**Written task:**
Reproduce the records from their beginning through the line containing "환율 알림 (261, 2441)", with that line included. Omit the pictures from your answer.

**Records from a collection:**
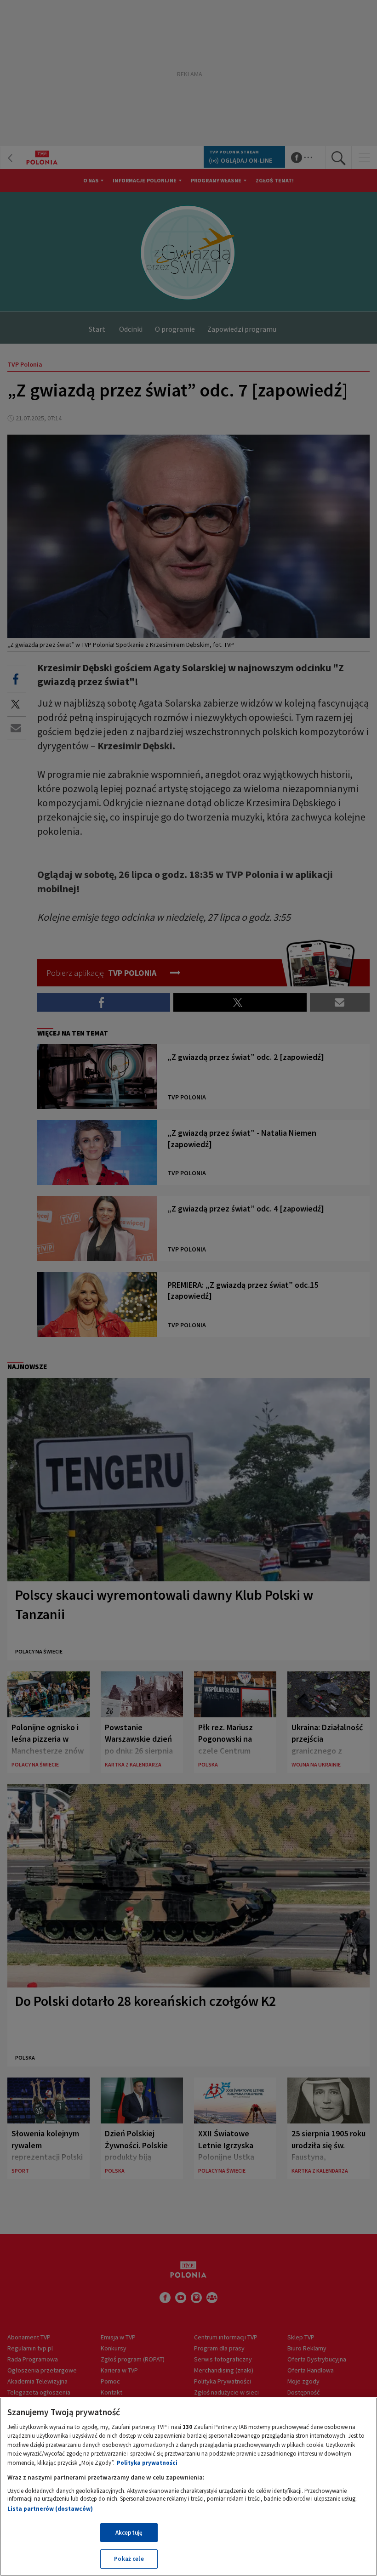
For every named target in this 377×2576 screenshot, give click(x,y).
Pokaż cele (128, 2559)
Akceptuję (129, 2532)
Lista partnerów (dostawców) (50, 2509)
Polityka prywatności (147, 2463)
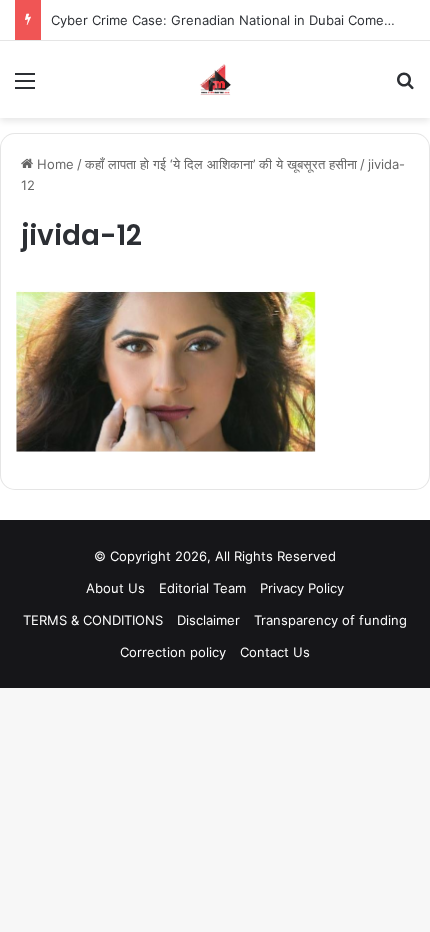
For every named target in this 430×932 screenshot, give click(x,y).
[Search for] (405, 87)
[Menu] (25, 87)
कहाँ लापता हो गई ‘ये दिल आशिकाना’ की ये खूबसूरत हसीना (221, 164)
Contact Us (275, 652)
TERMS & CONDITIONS (93, 620)
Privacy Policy (302, 588)
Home (53, 164)
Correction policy (173, 652)
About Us (115, 588)
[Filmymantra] (215, 79)
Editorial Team (202, 588)
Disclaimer (208, 620)
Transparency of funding (330, 620)
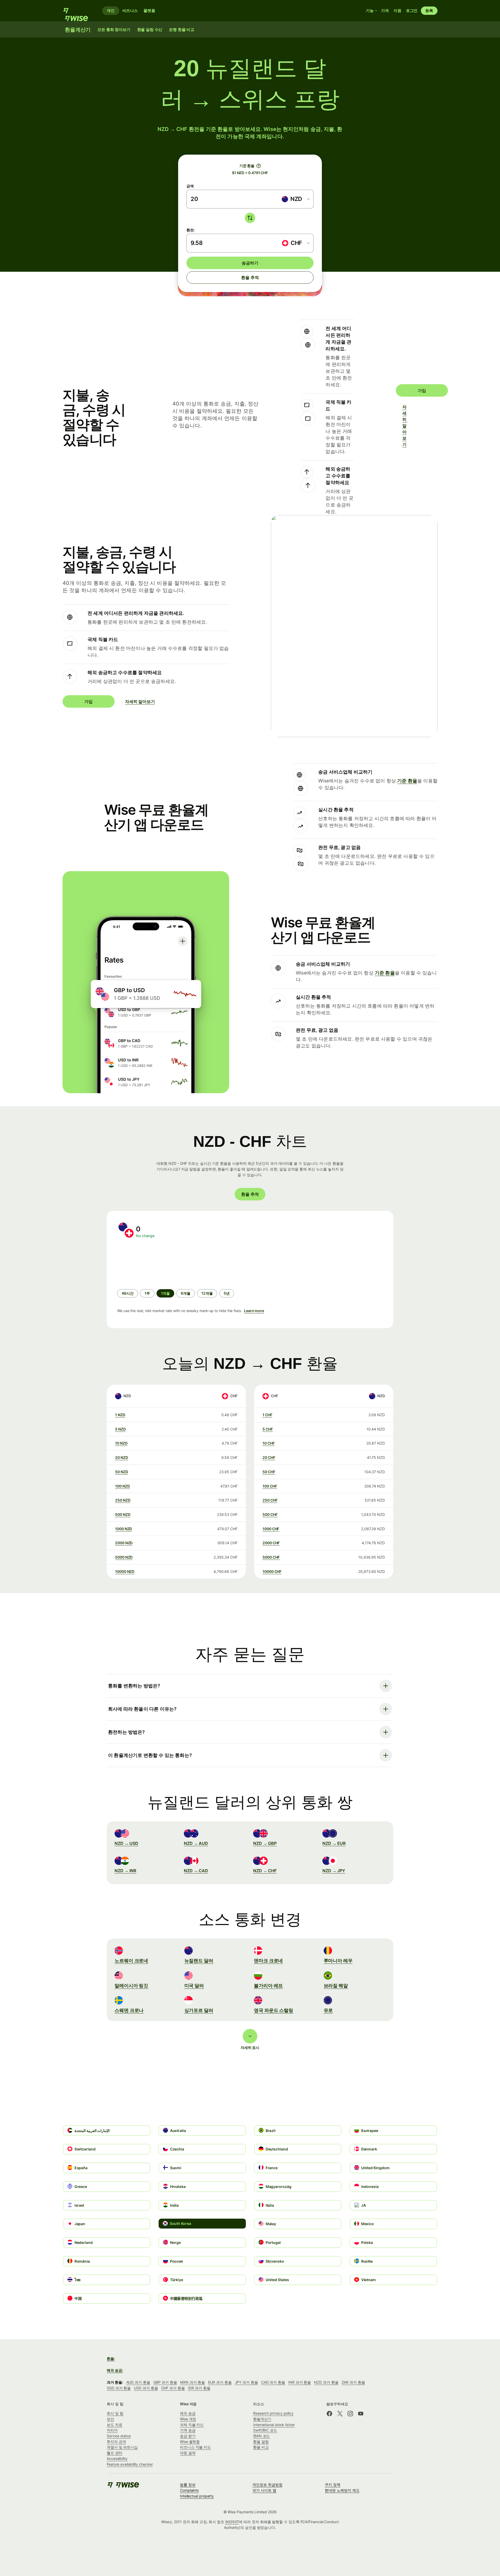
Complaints (189, 2490)
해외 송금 (188, 2413)
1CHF (267, 1415)
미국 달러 (194, 1985)
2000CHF (271, 1543)
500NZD (122, 1514)
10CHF (268, 1443)
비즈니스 (130, 10)
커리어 (112, 2430)
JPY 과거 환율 (246, 2382)
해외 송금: (115, 2370)
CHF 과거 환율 (173, 2388)
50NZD (121, 1472)
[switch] (250, 218)
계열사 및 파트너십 (122, 2447)
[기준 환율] (259, 166)
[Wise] (78, 11)
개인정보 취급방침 (267, 2484)
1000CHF (270, 1529)
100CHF (269, 1486)
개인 (111, 10)
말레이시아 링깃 (131, 1985)
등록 (429, 10)
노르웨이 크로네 (131, 1960)
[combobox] (295, 199)
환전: (190, 230)
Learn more (254, 1310)
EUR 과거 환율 (220, 2382)
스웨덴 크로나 (129, 2010)
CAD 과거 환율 (273, 2382)
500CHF (269, 1514)
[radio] (127, 1293)
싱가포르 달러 (198, 2010)
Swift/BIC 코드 (265, 2430)
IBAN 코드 (261, 2436)
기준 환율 (407, 780)
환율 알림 (261, 2441)
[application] (156, 1263)
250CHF (269, 1500)
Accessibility (117, 2458)
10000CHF (272, 1571)
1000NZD (123, 1529)
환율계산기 (262, 2419)
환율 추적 (250, 277)
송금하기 (250, 262)
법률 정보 (188, 2484)
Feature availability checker (130, 2464)
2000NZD (124, 1543)
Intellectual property (197, 2496)
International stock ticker (274, 2424)
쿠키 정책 (332, 2484)
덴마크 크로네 (268, 1960)
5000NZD (124, 1557)
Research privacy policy (273, 2413)
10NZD (121, 1443)
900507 (232, 2522)
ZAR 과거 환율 (353, 2382)
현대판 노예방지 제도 (342, 2490)
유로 (328, 2010)
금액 (190, 186)
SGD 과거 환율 (119, 2388)
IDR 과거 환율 (199, 2388)
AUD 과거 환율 (138, 2382)
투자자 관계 (116, 2441)
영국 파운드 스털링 (273, 2010)
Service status (119, 2436)
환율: (111, 2358)
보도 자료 (114, 2424)
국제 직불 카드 (192, 2424)
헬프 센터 (114, 2453)
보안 (110, 2419)
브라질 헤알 (336, 1985)
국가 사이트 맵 (264, 2490)
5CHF (267, 1429)
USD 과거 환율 (146, 2388)
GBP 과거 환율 (165, 2382)
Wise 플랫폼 (190, 2441)
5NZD (120, 1429)
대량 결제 (188, 2453)
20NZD (121, 1457)
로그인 (412, 10)
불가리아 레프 (268, 1985)
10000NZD (124, 1571)
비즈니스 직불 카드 (195, 2447)
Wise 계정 (188, 2419)
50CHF (268, 1472)
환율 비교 (261, 2447)
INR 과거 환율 (299, 2382)
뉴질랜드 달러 (198, 1960)
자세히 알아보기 (405, 425)
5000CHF (271, 1557)
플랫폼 (149, 10)
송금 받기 (188, 2436)
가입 (422, 390)
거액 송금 (188, 2430)
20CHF (268, 1457)
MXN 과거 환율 (192, 2382)
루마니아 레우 (338, 1960)
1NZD (120, 1415)
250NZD (122, 1500)
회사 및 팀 (115, 2413)
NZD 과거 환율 (326, 2382)
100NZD (122, 1486)
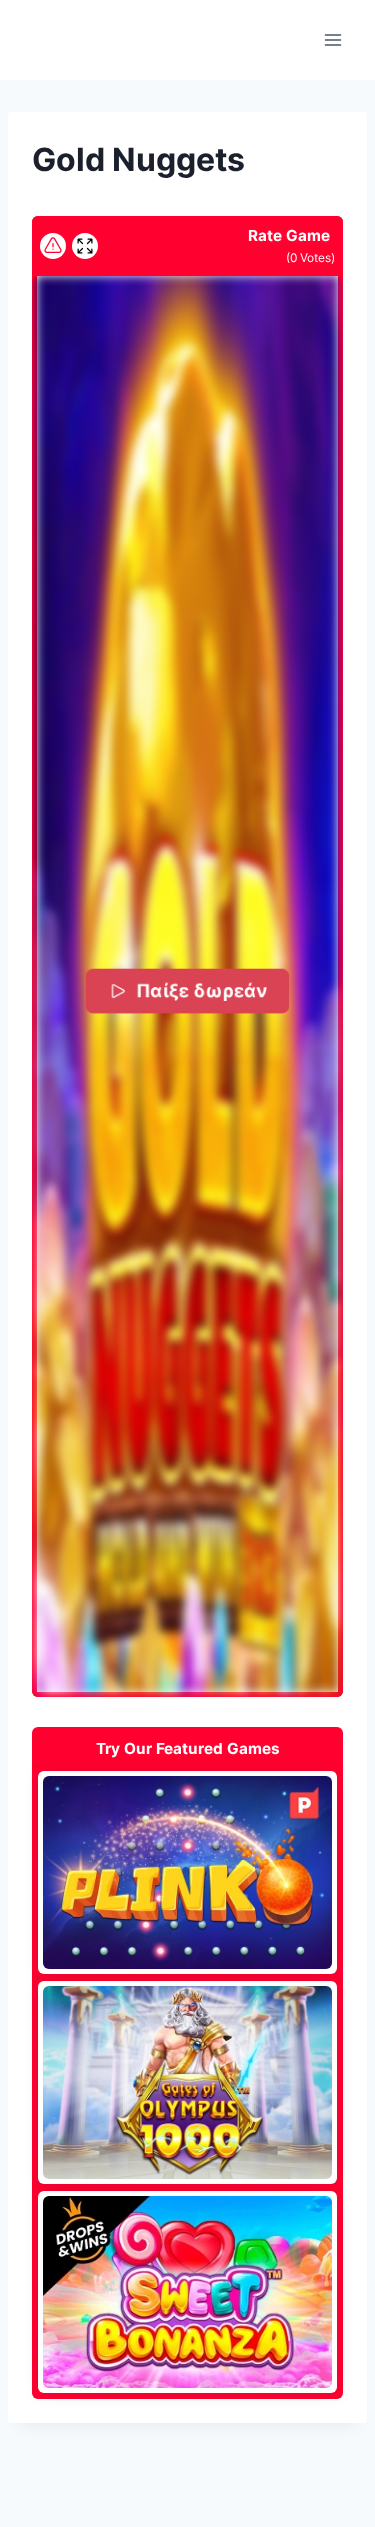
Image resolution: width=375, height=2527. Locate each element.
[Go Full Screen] (85, 246)
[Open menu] (332, 39)
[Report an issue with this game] (53, 246)
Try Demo (187, 1872)
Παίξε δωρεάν (201, 990)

**Reply:**
For every named target in this 377×2576 screenshot, give click(x,y).
Pokaż cele (128, 2559)
Akceptuję (129, 2532)
Lista partnerów (dostawców) (50, 2509)
Polityka prywatności (147, 2463)
For every named target in this 430×932 screenshot, give click(x,y).
[Search for] (405, 87)
[Menu] (25, 87)
कहाँ लापता हो गई ‘ये दिल आशिकाना’ की ये खूबसूरत हसीना (221, 164)
Contact Us (275, 652)
TERMS & CONDITIONS (93, 620)
Privacy Policy (302, 588)
Home (53, 164)
Correction policy (173, 652)
About Us (115, 588)
[Filmymantra] (215, 79)
Editorial Team (202, 588)
Disclaimer (208, 620)
Transparency of funding (330, 620)
Complaints (189, 2490)
해외 송금 (188, 2413)
1CHF (267, 1415)
미국 달러 (194, 1985)
2000CHF (271, 1543)
500NZD (122, 1514)
10CHF (268, 1443)
비즈니스 (130, 10)
커리어 (112, 2430)
JPY 과거 환율 (246, 2382)
해외 송금: (115, 2370)
CHF 과거 환율 (173, 2388)
50NZD (121, 1472)
[switch] (250, 218)
계열사 및 파트너십 (122, 2447)
[기준 환율] (259, 166)
[Wise] (78, 11)
개인정보 취급방침 (267, 2484)
1000CHF (270, 1529)
100CHF (269, 1486)
개인 (111, 10)
말레이시아 링깃 (131, 1985)
등록 (429, 10)
노르웨이 크로네 (131, 1960)
[combobox] (295, 199)
환전: (190, 230)
Learn more (254, 1310)
EUR 과거 환율 (220, 2382)
스웨덴 크로나 (129, 2010)
CAD 과거 환율 (273, 2382)
500CHF (269, 1514)
[radio] (127, 1293)
싱가포르 달러 (198, 2010)
Swift/BIC 코드 (265, 2430)
IBAN 코드 (261, 2436)
기준 환율 (407, 780)
환율 알림 (261, 2441)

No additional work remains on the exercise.